Paclitaxel by 3-hour infusion in combination with bolus doxorubicin in women with untreated metastatic breast cancer: high antitumor efficacy and cardiac effects in a dose-finding and sequence-finding study.

PURPOSE To define the maximum-tolerated dose (MTD) and better tolerated sequence of paclitaxel by 3-hour infusion plus bolus doxorubicin (DOX) and to evaluate antitumor efficacy. PATIENTS AND METHODS Thirty-five women with metastatic breast cancer (dominant visceral metastases in 56%, and involvement of > or = three sites in 67%) who never received chemotherapy of any type were studied. Paclitaxel every 3 weeks (125 mg/m2 starting dose) was increased by 25-mg/m2 steps in subsequent cohorts of patients. DOX (60 mg/m2 fixed dose) was administered 15 minutes before the start of or after the end of paclitaxel for a maximum of eight cycles. Subsequently, patients in continuous response could receive single-agent paclitaxel (175 to 200 mg/m2 every 3 weeks).

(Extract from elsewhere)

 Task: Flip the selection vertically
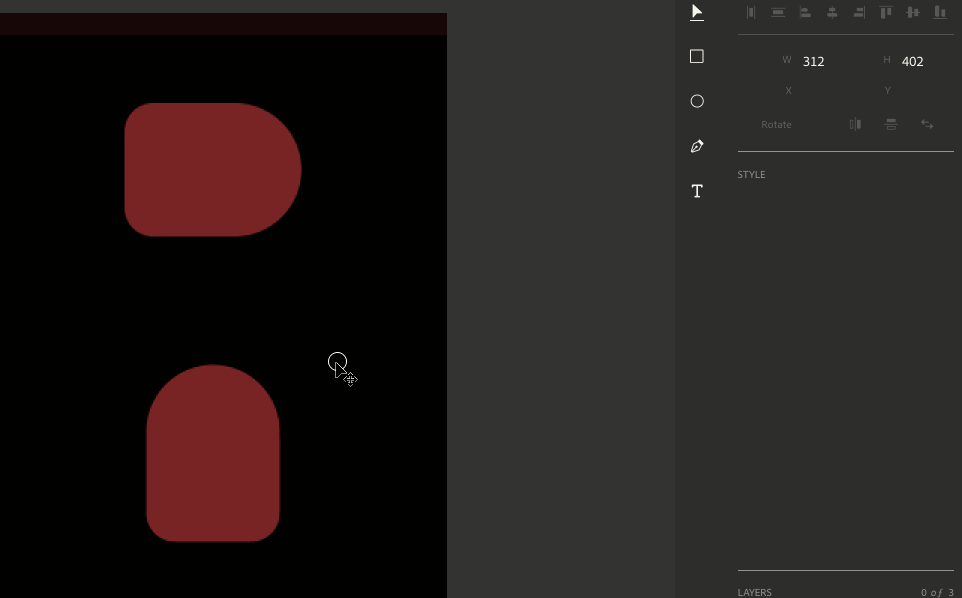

The drug sequence was alternated in consecutive patients and in the first two cycles. RESULTS Severe neutropenia that lasted greater than 7 days (n = 4), febrile neutropenia (n = 7) and grade III oral mucositis (n = 6) defined the MTD of paclitaxel at 200 mg/m2 in 34 assessable patients. Grade II peripheral neuropathy occurred in 33% of patients. Six women (18%) developed clinically reversible congestive heart failure (CHF) after a median of 480 mg/m2 total DOX. Drug sequence had no effect on toxicities. High efficacy on all metastatic sites in 32 assessable patients accounted for a 41% complete response (CR) rate (95% confidence interval [CI], 24% to 59%) and 94% overall-response rate (95% CI, 79% to 99%). After a median follow-up of 12 months (range 3 to 18), the median response duration is 8 months (range, 2+ to 18+) for complete responders and 11 months (range 1+ to 15+) for partial responders. CONCLUSION The rate of CR and incidence of CHF may be an expression of therapeutic and toxic enhancement due to the schedule used in this trial. Until clarification of this possibility, this promising combination should be used in investigational trials.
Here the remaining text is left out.